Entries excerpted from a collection
★ ★ ★

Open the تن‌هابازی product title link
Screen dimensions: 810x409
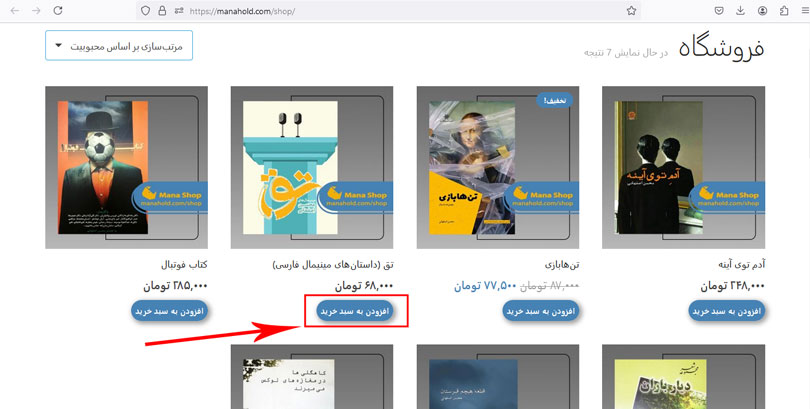[x=562, y=265]
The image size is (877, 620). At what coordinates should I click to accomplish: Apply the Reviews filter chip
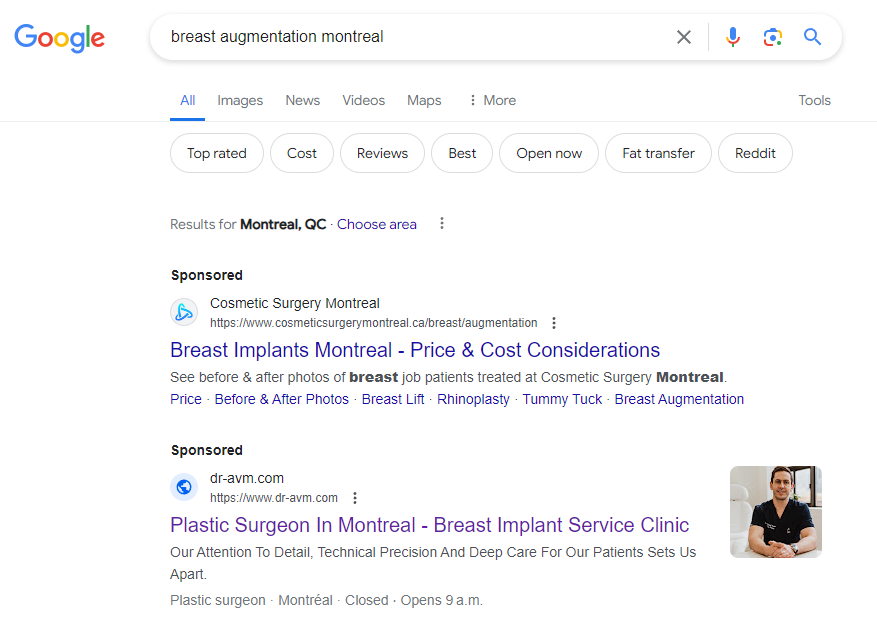tap(382, 153)
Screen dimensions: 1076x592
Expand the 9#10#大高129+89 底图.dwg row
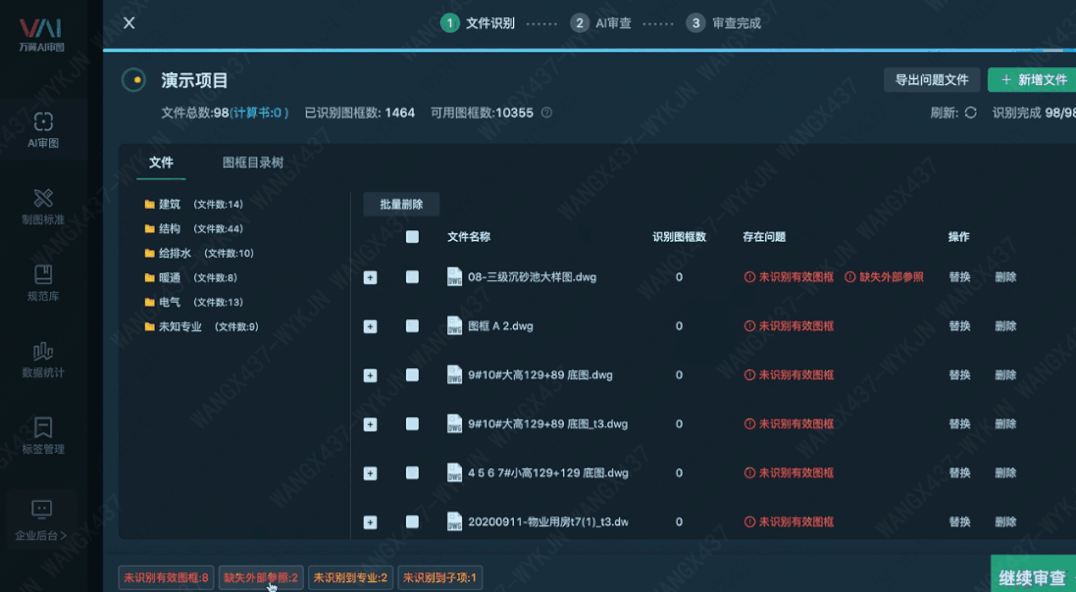click(370, 375)
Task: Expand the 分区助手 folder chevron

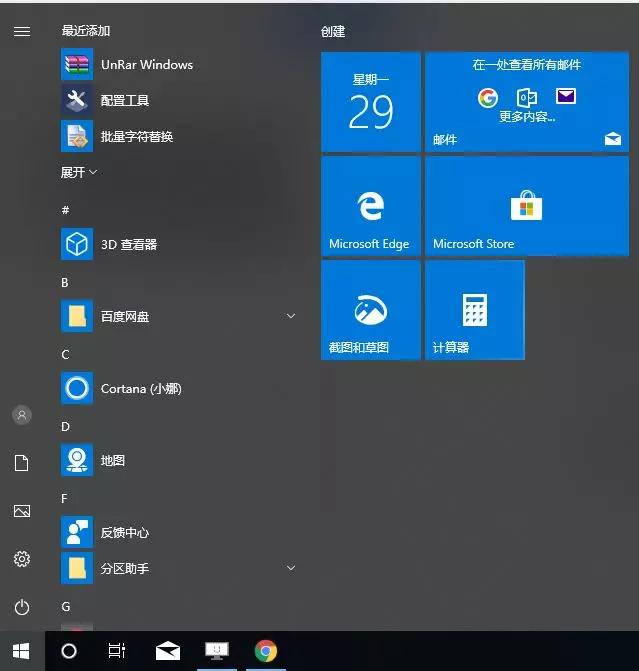Action: coord(291,568)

★ ★ ★

__WHAT THE EXERCISE ASKS__.
Rewrite all the entries above, including the request lines, but multiply each coordinate in the answers by 2.3 and round to the nearest whole number, with halves rounded up. Leave the pictures out of your version.

__OUTPUT OF THE TASK__.
Open the تن‌هابازی product title link
Screen dimensions: 810x409
[x=1293, y=610]
The image size is (877, 620). At what coordinates should I click to accomplish: Apply the Reviews filter chip
tap(879, 352)
Screen dimensions: 1076x592
Expand the 9#10#大高129+89 底图.dwg row
click(851, 863)
Task: Expand the 分区助手 folder chevron

Action: coord(669,1306)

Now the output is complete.